> What is expected: Repeat the records exactly, so that each line matches the original.

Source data
————

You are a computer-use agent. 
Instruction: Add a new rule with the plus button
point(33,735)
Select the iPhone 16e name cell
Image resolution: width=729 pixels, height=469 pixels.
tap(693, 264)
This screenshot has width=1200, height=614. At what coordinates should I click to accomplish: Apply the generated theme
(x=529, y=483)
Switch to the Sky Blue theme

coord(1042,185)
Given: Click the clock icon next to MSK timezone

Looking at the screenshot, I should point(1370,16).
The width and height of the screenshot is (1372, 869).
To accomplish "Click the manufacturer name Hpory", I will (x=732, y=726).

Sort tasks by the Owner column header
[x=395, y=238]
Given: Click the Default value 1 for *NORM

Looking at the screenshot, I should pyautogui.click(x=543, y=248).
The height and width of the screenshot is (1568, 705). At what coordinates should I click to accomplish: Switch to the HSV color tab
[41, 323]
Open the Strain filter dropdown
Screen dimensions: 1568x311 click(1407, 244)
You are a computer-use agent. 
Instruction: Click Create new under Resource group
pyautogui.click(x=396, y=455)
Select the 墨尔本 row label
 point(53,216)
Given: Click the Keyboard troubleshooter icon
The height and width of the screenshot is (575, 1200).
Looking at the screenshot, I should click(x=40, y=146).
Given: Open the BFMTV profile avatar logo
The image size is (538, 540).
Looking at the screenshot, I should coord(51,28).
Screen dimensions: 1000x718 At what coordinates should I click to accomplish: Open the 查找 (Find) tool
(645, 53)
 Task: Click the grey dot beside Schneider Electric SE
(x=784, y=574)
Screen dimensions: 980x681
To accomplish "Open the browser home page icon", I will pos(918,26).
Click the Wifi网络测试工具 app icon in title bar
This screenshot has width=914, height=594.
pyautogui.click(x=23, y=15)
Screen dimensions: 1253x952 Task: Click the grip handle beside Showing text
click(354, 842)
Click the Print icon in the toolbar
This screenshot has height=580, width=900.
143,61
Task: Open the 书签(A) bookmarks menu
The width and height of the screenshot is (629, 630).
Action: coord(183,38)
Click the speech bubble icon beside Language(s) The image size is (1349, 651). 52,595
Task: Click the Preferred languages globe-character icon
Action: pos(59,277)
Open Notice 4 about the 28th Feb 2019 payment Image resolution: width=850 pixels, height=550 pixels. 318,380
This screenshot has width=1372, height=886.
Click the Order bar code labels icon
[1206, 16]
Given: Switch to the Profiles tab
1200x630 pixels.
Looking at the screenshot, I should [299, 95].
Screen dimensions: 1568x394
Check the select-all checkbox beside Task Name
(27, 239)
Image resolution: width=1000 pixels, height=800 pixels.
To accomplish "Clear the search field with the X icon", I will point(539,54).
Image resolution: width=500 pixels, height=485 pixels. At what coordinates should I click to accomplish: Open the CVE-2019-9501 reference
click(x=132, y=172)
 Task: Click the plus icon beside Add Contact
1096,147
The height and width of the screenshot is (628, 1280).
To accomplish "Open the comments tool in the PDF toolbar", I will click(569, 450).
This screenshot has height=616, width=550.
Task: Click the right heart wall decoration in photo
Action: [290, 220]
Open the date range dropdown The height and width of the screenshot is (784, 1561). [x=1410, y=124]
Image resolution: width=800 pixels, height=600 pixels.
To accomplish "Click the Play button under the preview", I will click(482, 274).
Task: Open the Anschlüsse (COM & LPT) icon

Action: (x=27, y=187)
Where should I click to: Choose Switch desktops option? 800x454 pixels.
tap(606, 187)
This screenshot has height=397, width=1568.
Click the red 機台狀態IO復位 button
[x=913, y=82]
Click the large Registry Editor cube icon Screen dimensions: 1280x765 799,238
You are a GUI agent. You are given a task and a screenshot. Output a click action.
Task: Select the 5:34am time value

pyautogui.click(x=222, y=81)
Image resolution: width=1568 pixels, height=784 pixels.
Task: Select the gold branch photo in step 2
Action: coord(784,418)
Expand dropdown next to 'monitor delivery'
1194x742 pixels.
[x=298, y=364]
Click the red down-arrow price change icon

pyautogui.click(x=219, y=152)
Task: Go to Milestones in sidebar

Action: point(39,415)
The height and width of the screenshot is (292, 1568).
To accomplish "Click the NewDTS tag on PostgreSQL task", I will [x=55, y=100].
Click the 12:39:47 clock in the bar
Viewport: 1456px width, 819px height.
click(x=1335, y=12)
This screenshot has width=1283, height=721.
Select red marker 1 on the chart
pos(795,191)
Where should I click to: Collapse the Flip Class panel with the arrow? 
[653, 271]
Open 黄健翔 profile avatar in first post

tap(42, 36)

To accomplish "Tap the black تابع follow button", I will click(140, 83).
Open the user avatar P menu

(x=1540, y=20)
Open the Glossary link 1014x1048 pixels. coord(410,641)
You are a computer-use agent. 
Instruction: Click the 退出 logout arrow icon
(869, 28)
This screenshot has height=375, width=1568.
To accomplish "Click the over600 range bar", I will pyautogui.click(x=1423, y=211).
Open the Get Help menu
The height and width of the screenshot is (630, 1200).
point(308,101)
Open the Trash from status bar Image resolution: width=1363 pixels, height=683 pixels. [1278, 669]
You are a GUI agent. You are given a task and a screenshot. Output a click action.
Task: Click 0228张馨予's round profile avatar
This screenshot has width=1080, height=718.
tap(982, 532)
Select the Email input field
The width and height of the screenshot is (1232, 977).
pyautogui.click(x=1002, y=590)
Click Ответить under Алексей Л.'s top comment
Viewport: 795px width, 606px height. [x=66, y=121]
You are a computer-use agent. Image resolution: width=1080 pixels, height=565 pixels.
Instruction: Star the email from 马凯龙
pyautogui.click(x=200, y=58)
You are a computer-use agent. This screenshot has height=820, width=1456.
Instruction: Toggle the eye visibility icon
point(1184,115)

————

> Exercise solution:
You are a computer-use agent. 
Instruction: Add a new rule with the plus button
point(33,735)
Select the iPhone 16e name cell
Image resolution: width=729 pixels, height=469 pixels.
tap(693, 264)
This screenshot has width=1200, height=614. At what coordinates should I click to accomplish: Apply the generated theme
(x=529, y=483)
Switch to the Sky Blue theme

coord(1042,185)
Given: Click the clock icon next to MSK timezone

Looking at the screenshot, I should point(1370,16).
The width and height of the screenshot is (1372, 869).
To accomplish "Click the manufacturer name Hpory", I will (x=732, y=726).

Sort tasks by the Owner column header
[x=395, y=238]
Given: Click the Default value 1 for *NORM

Looking at the screenshot, I should pyautogui.click(x=543, y=248).
The height and width of the screenshot is (1568, 705). At what coordinates should I click to accomplish: Switch to the HSV color tab
[41, 323]
Open the Strain filter dropdown
Screen dimensions: 1568x311 click(1407, 244)
You are a computer-use agent. 
Instruction: Click Create new under Resource group
pyautogui.click(x=396, y=455)
Select the 墨尔本 row label
 point(53,216)
Given: Click the Keyboard troubleshooter icon
The height and width of the screenshot is (575, 1200).
Looking at the screenshot, I should click(x=40, y=146).
Given: Open the BFMTV profile avatar logo
The image size is (538, 540).
Looking at the screenshot, I should coord(51,28).
Screen dimensions: 1000x718 At what coordinates should I click to accomplish: Open the 查找 (Find) tool
(645, 53)
 Task: Click the grey dot beside Schneider Electric SE
(x=784, y=574)
Screen dimensions: 980x681
To accomplish "Open the browser home page icon", I will pos(918,26).
Click the Wifi网络测试工具 app icon in title bar
This screenshot has width=914, height=594.
pyautogui.click(x=23, y=15)
Screen dimensions: 1253x952 Task: Click the grip handle beside Showing text
click(354, 842)
Click the Print icon in the toolbar
This screenshot has height=580, width=900.
143,61
Task: Open the 书签(A) bookmarks menu
The width and height of the screenshot is (629, 630).
Action: coord(183,38)
Click the speech bubble icon beside Language(s) The image size is (1349, 651). 52,595
Task: Click the Preferred languages globe-character icon
Action: pos(59,277)
Open Notice 4 about the 28th Feb 2019 payment Image resolution: width=850 pixels, height=550 pixels. 318,380
This screenshot has width=1372, height=886.
Click the Order bar code labels icon
[1206, 16]
Given: Switch to the Profiles tab
1200x630 pixels.
Looking at the screenshot, I should [299, 95].
Screen dimensions: 1568x394
Check the select-all checkbox beside Task Name
(27, 239)
Image resolution: width=1000 pixels, height=800 pixels.
To accomplish "Clear the search field with the X icon", I will point(539,54).
Image resolution: width=500 pixels, height=485 pixels. At what coordinates should I click to accomplish: Open the CVE-2019-9501 reference
click(x=132, y=172)
 Task: Click the plus icon beside Add Contact
1096,147
The height and width of the screenshot is (628, 1280).
To accomplish "Open the comments tool in the PDF toolbar", I will click(569, 450).
This screenshot has height=616, width=550.
Task: Click the right heart wall decoration in photo
Action: [290, 220]
Open the date range dropdown The height and width of the screenshot is (784, 1561). [x=1410, y=124]
Image resolution: width=800 pixels, height=600 pixels.
To accomplish "Click the Play button under the preview", I will click(482, 274).
Task: Open the Anschlüsse (COM & LPT) icon

Action: (x=27, y=187)
Where should I click to: Choose Switch desktops option? 800x454 pixels.
tap(606, 187)
This screenshot has height=397, width=1568.
Click the red 機台狀態IO復位 button
[x=913, y=82]
Click the large Registry Editor cube icon Screen dimensions: 1280x765 799,238
You are a GUI agent. You are given a task and a screenshot. Output a click action.
Task: Select the 5:34am time value

pyautogui.click(x=222, y=81)
Image resolution: width=1568 pixels, height=784 pixels.
Task: Select the gold branch photo in step 2
Action: coord(784,418)
Expand dropdown next to 'monitor delivery'
1194x742 pixels.
[x=298, y=364]
Click the red down-arrow price change icon

pyautogui.click(x=219, y=152)
Task: Go to Milestones in sidebar

Action: point(39,415)
The height and width of the screenshot is (292, 1568).
To accomplish "Click the NewDTS tag on PostgreSQL task", I will [x=55, y=100].
Click the 12:39:47 clock in the bar
Viewport: 1456px width, 819px height.
click(x=1335, y=12)
This screenshot has width=1283, height=721.
Select red marker 1 on the chart
pos(795,191)
Where should I click to: Collapse the Flip Class panel with the arrow? 
[653, 271]
Open 黄健翔 profile avatar in first post

tap(42, 36)

To accomplish "Tap the black تابع follow button", I will click(140, 83).
Open the user avatar P menu

(x=1540, y=20)
Open the Glossary link 1014x1048 pixels. coord(410,641)
You are a computer-use agent. 
Instruction: Click the 退出 logout arrow icon
(869, 28)
This screenshot has height=375, width=1568.
To accomplish "Click the over600 range bar", I will pyautogui.click(x=1423, y=211).
Open the Get Help menu
The height and width of the screenshot is (630, 1200).
point(308,101)
Open the Trash from status bar Image resolution: width=1363 pixels, height=683 pixels. [1278, 669]
You are a GUI agent. You are given a task and a screenshot. Output a click action.
Task: Click 0228张馨予's round profile avatar
This screenshot has width=1080, height=718.
tap(982, 532)
Select the Email input field
The width and height of the screenshot is (1232, 977).
pyautogui.click(x=1002, y=590)
Click Ответить under Алексей Л.'s top comment
Viewport: 795px width, 606px height. [x=66, y=121]
You are a computer-use agent. Image resolution: width=1080 pixels, height=565 pixels.
Instruction: Star the email from 马凯龙
pyautogui.click(x=200, y=58)
You are a computer-use agent. This screenshot has height=820, width=1456.
Instruction: Toggle the eye visibility icon
point(1184,115)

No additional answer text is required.